[[ STUDY MATERIAL open ]]
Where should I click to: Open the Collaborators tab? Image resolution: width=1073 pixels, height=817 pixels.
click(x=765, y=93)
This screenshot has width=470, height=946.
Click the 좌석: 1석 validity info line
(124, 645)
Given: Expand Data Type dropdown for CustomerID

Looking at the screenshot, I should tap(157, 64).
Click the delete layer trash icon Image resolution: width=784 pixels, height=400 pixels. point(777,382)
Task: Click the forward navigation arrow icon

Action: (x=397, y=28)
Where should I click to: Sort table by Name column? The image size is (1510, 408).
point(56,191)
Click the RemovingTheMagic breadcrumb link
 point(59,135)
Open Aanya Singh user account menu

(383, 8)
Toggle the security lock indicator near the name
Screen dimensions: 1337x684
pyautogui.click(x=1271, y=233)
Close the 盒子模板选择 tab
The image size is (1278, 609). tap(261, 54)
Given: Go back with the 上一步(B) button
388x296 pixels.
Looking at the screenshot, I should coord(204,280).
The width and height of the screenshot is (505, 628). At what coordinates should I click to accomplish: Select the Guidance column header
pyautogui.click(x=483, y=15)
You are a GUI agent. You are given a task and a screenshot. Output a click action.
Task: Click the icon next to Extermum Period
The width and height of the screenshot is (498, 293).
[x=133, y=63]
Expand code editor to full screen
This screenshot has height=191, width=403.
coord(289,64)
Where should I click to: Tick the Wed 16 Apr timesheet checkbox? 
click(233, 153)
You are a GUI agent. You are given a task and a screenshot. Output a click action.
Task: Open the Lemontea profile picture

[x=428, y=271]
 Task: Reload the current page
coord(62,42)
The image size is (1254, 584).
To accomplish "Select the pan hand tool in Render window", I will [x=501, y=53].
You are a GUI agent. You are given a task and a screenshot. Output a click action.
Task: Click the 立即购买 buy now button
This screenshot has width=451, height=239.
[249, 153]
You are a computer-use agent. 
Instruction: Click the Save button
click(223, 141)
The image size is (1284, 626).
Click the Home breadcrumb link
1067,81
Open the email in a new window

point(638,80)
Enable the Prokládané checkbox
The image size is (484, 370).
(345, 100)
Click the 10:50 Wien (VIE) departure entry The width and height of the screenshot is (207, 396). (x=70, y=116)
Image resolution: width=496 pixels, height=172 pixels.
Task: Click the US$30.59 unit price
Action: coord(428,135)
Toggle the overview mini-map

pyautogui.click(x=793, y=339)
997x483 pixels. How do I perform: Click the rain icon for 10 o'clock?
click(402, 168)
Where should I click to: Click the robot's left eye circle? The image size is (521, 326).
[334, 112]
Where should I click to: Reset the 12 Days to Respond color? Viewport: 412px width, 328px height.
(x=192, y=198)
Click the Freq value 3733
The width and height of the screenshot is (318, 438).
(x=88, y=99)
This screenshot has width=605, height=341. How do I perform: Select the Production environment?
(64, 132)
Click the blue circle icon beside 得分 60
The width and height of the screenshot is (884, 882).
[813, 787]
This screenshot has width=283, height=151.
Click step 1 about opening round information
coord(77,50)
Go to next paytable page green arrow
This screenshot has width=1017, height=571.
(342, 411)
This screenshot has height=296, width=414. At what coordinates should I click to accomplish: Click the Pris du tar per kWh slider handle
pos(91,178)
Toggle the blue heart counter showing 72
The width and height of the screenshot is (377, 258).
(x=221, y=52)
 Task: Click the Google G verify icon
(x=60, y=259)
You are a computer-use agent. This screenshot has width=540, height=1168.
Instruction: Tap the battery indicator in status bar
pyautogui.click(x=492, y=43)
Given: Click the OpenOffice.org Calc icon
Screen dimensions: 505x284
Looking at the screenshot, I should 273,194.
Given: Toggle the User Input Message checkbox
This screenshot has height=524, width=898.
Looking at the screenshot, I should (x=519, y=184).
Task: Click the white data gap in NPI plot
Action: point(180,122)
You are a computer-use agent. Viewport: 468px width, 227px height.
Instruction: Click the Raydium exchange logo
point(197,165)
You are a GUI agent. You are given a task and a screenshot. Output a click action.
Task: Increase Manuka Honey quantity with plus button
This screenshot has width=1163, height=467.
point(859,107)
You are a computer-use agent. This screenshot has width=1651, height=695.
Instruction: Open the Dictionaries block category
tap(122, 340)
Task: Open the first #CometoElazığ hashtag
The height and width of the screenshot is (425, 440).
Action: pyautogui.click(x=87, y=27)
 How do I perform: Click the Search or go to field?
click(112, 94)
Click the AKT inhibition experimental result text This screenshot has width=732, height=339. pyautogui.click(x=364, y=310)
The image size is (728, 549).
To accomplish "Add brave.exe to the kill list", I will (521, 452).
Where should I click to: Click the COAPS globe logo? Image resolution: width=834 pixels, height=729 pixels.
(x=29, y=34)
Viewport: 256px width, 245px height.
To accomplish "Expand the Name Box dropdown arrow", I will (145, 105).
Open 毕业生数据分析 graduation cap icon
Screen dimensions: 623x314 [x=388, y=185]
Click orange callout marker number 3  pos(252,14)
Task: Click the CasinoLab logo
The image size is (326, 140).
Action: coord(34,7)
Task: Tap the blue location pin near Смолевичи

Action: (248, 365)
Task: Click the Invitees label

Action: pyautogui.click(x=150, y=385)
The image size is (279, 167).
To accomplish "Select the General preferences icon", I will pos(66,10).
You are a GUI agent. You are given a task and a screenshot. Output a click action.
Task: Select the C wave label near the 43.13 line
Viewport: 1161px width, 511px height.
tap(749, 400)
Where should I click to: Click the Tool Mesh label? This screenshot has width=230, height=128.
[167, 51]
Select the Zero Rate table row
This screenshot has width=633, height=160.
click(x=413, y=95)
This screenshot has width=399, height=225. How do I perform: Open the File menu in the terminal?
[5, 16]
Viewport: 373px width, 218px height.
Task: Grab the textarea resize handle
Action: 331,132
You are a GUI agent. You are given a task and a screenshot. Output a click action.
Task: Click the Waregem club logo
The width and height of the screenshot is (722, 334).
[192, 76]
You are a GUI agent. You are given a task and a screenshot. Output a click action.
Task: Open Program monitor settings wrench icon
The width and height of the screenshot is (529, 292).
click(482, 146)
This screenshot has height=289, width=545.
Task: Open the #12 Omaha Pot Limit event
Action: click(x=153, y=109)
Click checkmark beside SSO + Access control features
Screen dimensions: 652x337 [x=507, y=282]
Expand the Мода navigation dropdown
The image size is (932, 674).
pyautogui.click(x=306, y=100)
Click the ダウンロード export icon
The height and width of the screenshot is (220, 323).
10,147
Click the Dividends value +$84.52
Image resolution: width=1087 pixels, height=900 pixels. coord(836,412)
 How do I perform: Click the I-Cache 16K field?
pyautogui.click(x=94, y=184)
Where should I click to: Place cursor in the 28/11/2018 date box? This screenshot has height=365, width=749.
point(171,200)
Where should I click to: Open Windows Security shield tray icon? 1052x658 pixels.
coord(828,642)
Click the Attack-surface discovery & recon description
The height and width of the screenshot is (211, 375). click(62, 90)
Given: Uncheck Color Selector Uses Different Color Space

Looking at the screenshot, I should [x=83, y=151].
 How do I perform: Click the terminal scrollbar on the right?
[[ STUDY MATERIAL closed ]]
WORK INSTRUCTION — Print the data above exactly as it was provided.

YOUR SOLUTION —
Where should I click to: Open the Collaborators tab? Image resolution: width=1073 pixels, height=817 pixels.
click(x=765, y=93)
This screenshot has width=470, height=946.
Click the 좌석: 1석 validity info line
(124, 645)
Given: Expand Data Type dropdown for CustomerID

Looking at the screenshot, I should tap(157, 64).
Click the delete layer trash icon Image resolution: width=784 pixels, height=400 pixels. point(777,382)
Task: Click the forward navigation arrow icon

Action: (x=397, y=28)
Where should I click to: Sort table by Name column? The image size is (1510, 408).
point(56,191)
Click the RemovingTheMagic breadcrumb link
 point(59,135)
Open Aanya Singh user account menu

(383, 8)
Toggle the security lock indicator near the name
Screen dimensions: 1337x684
pyautogui.click(x=1271, y=233)
Close the 盒子模板选择 tab
The image size is (1278, 609). tap(261, 54)
Given: Go back with the 上一步(B) button
388x296 pixels.
Looking at the screenshot, I should coord(204,280).
The width and height of the screenshot is (505, 628). At what coordinates should I click to accomplish: Select the Guidance column header
pyautogui.click(x=483, y=15)
You are a GUI agent. You are given a task and a screenshot. Output a click action.
Task: Click the icon next to Extermum Period
The width and height of the screenshot is (498, 293).
[x=133, y=63]
Expand code editor to full screen
This screenshot has height=191, width=403.
coord(289,64)
Where should I click to: Tick the Wed 16 Apr timesheet checkbox? 
click(233, 153)
You are a GUI agent. You are given a task and a screenshot. Output a click action.
Task: Open the Lemontea profile picture

[x=428, y=271]
 Task: Reload the current page
coord(62,42)
The image size is (1254, 584).
To accomplish "Select the pan hand tool in Render window", I will [x=501, y=53].
You are a GUI agent. You are given a task and a screenshot. Output a click action.
Task: Click the 立即购买 buy now button
This screenshot has width=451, height=239.
[249, 153]
You are a computer-use agent. 
Instruction: Click the Save button
click(223, 141)
The image size is (1284, 626).
Click the Home breadcrumb link
1067,81
Open the email in a new window

point(638,80)
Enable the Prokládané checkbox
The image size is (484, 370).
(345, 100)
Click the 10:50 Wien (VIE) departure entry The width and height of the screenshot is (207, 396). (x=70, y=116)
Image resolution: width=496 pixels, height=172 pixels.
Task: Click the US$30.59 unit price
Action: coord(428,135)
Toggle the overview mini-map

pyautogui.click(x=793, y=339)
997x483 pixels. How do I perform: Click the rain icon for 10 o'clock?
click(402, 168)
Where should I click to: Click the robot's left eye circle? The image size is (521, 326).
[334, 112]
Where should I click to: Reset the 12 Days to Respond color? Viewport: 412px width, 328px height.
(x=192, y=198)
Click the Freq value 3733
The width and height of the screenshot is (318, 438).
(x=88, y=99)
This screenshot has width=605, height=341. How do I perform: Select the Production environment?
(64, 132)
Click the blue circle icon beside 得分 60
The width and height of the screenshot is (884, 882).
[813, 787]
This screenshot has width=283, height=151.
Click step 1 about opening round information
coord(77,50)
Go to next paytable page green arrow
This screenshot has width=1017, height=571.
(342, 411)
This screenshot has height=296, width=414. At what coordinates should I click to accomplish: Click the Pris du tar per kWh slider handle
pos(91,178)
Toggle the blue heart counter showing 72
The width and height of the screenshot is (377, 258).
(x=221, y=52)
 Task: Click the Google G verify icon
(x=60, y=259)
You are a computer-use agent. This screenshot has width=540, height=1168.
Instruction: Tap the battery indicator in status bar
pyautogui.click(x=492, y=43)
Given: Click the OpenOffice.org Calc icon
Screen dimensions: 505x284
Looking at the screenshot, I should 273,194.
Given: Toggle the User Input Message checkbox
This screenshot has height=524, width=898.
Looking at the screenshot, I should (x=519, y=184).
Task: Click the white data gap in NPI plot
Action: point(180,122)
You are a computer-use agent. Viewport: 468px width, 227px height.
Instruction: Click the Raydium exchange logo
point(197,165)
You are a GUI agent. You are given a task and a screenshot. Output a click action.
Task: Increase Manuka Honey quantity with plus button
This screenshot has width=1163, height=467.
point(859,107)
You are a computer-use agent. This screenshot has width=1651, height=695.
Instruction: Open the Dictionaries block category
tap(122, 340)
Task: Open the first #CometoElazığ hashtag
The height and width of the screenshot is (425, 440).
Action: pyautogui.click(x=87, y=27)
 How do I perform: Click the Search or go to field?
click(112, 94)
Click the AKT inhibition experimental result text This screenshot has width=732, height=339. pyautogui.click(x=364, y=310)
The image size is (728, 549).
To accomplish "Add brave.exe to the kill list", I will (521, 452).
Where should I click to: Click the COAPS globe logo? Image resolution: width=834 pixels, height=729 pixels.
(x=29, y=34)
Viewport: 256px width, 245px height.
To accomplish "Expand the Name Box dropdown arrow", I will (145, 105).
Open 毕业生数据分析 graduation cap icon
Screen dimensions: 623x314 [x=388, y=185]
Click orange callout marker number 3  pos(252,14)
Task: Click the CasinoLab logo
The image size is (326, 140).
Action: coord(34,7)
Task: Tap the blue location pin near Смолевичи

Action: (248, 365)
Task: Click the Invitees label

Action: pyautogui.click(x=150, y=385)
The image size is (279, 167).
To accomplish "Select the General preferences icon", I will pos(66,10).
You are a GUI agent. You are given a task and a screenshot. Output a click action.
Task: Select the C wave label near the 43.13 line
Viewport: 1161px width, 511px height.
tap(749, 400)
Where should I click to: Click the Tool Mesh label? This screenshot has width=230, height=128.
[167, 51]
Select the Zero Rate table row
This screenshot has width=633, height=160.
click(x=413, y=95)
This screenshot has width=399, height=225. How do I perform: Open the File menu in the terminal?
[5, 16]
Viewport: 373px width, 218px height.
Task: Grab the textarea resize handle
Action: 331,132
You are a GUI agent. You are given a task and a screenshot. Output a click action.
Task: Click the Waregem club logo
The width and height of the screenshot is (722, 334).
[192, 76]
You are a GUI agent. You are given a task and a screenshot. Output a click action.
Task: Open Program monitor settings wrench icon
The width and height of the screenshot is (529, 292).
click(482, 146)
This screenshot has height=289, width=545.
Task: Open the #12 Omaha Pot Limit event
Action: click(x=153, y=109)
Click checkmark beside SSO + Access control features
Screen dimensions: 652x337 [x=507, y=282]
Expand the Мода navigation dropdown
The image size is (932, 674).
pyautogui.click(x=306, y=100)
Click the ダウンロード export icon
The height and width of the screenshot is (220, 323).
10,147
Click the Dividends value +$84.52
Image resolution: width=1087 pixels, height=900 pixels. coord(836,412)
 How do I perform: Click the I-Cache 16K field?
pyautogui.click(x=94, y=184)
Where should I click to: Place cursor in the 28/11/2018 date box? This screenshot has height=365, width=749.
point(171,200)
Where should I click to: Open Windows Security shield tray icon? 1052x658 pixels.
coord(828,642)
Click the Attack-surface discovery & recon description
The height and width of the screenshot is (211, 375). click(62, 90)
Given: Uncheck Color Selector Uses Different Color Space

Looking at the screenshot, I should [x=83, y=151].
 How do I perform: Click the terminal scrollbar on the right?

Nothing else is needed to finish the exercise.